*SET TASK:*
In the items, take the part that opens with the line containing "The image size" and closes with the line containing "Click EZ Mode(F7) button", and write out only those lines again with "Instruction" swapped for "Command" and everything else left the same.

☆ ☆ ☆ ☆ ☆ ☆ ☆

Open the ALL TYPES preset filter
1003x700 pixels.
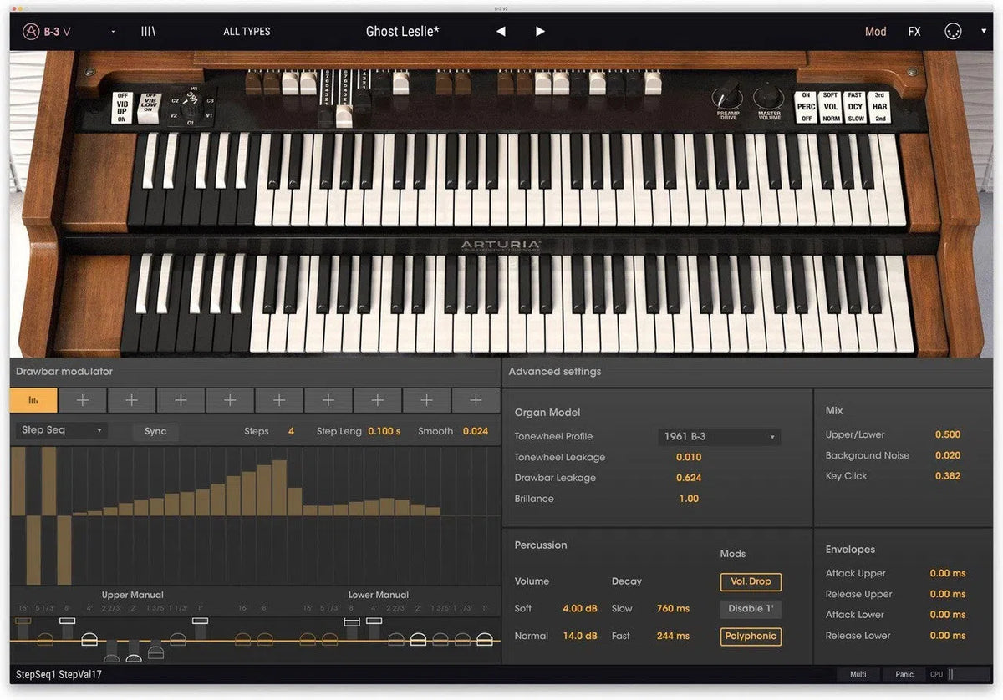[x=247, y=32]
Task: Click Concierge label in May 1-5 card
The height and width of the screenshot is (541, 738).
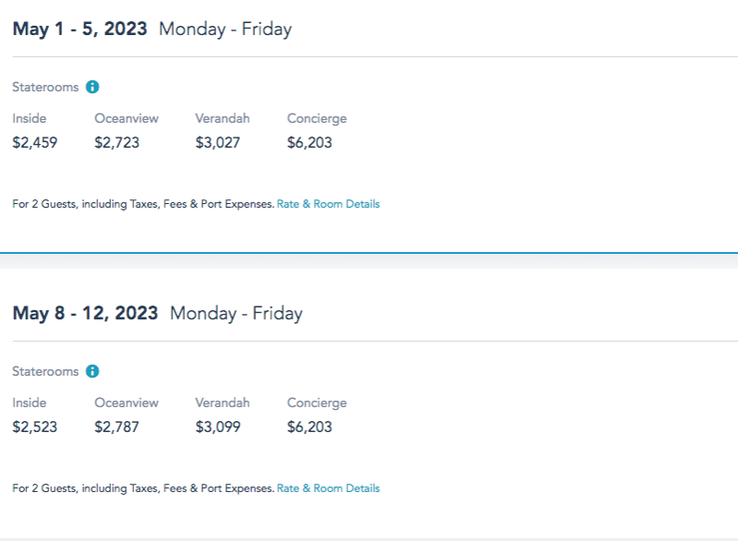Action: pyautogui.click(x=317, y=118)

☆ ☆ ☆ ☆ ☆ ☆ ☆

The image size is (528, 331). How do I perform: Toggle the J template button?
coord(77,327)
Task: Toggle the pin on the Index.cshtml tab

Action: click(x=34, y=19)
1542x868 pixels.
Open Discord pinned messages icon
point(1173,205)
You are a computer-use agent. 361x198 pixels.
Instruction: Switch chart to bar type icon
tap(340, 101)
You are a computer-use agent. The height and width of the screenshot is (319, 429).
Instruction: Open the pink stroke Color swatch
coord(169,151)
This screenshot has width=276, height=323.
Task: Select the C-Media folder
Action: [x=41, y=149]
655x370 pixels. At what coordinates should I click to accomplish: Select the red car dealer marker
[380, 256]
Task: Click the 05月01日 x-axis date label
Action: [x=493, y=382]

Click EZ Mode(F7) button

☆ ☆ ☆ ☆ ☆ ☆ ☆

*ANSWER TO THE TASK:*
The image size is (528, 331). How do I perform: Toggle the J template button?
coord(77,327)
Task: Toggle the pin on the Index.cshtml tab

Action: click(x=34, y=19)
1542x868 pixels.
Open Discord pinned messages icon
point(1173,205)
You are a computer-use agent. 361x198 pixels.
Command: Switch chart to bar type icon
tap(340, 101)
You are a computer-use agent. The height and width of the screenshot is (319, 429).
Command: Open the pink stroke Color swatch
coord(169,151)
This screenshot has width=276, height=323.
Task: Select the C-Media folder
Action: [x=41, y=149]
655x370 pixels. At what coordinates should I click to accomplish: Select the red car dealer marker
[380, 256]
Task: Click the 05月01日 x-axis date label
Action: [x=493, y=382]

Click EZ Mode(F7) button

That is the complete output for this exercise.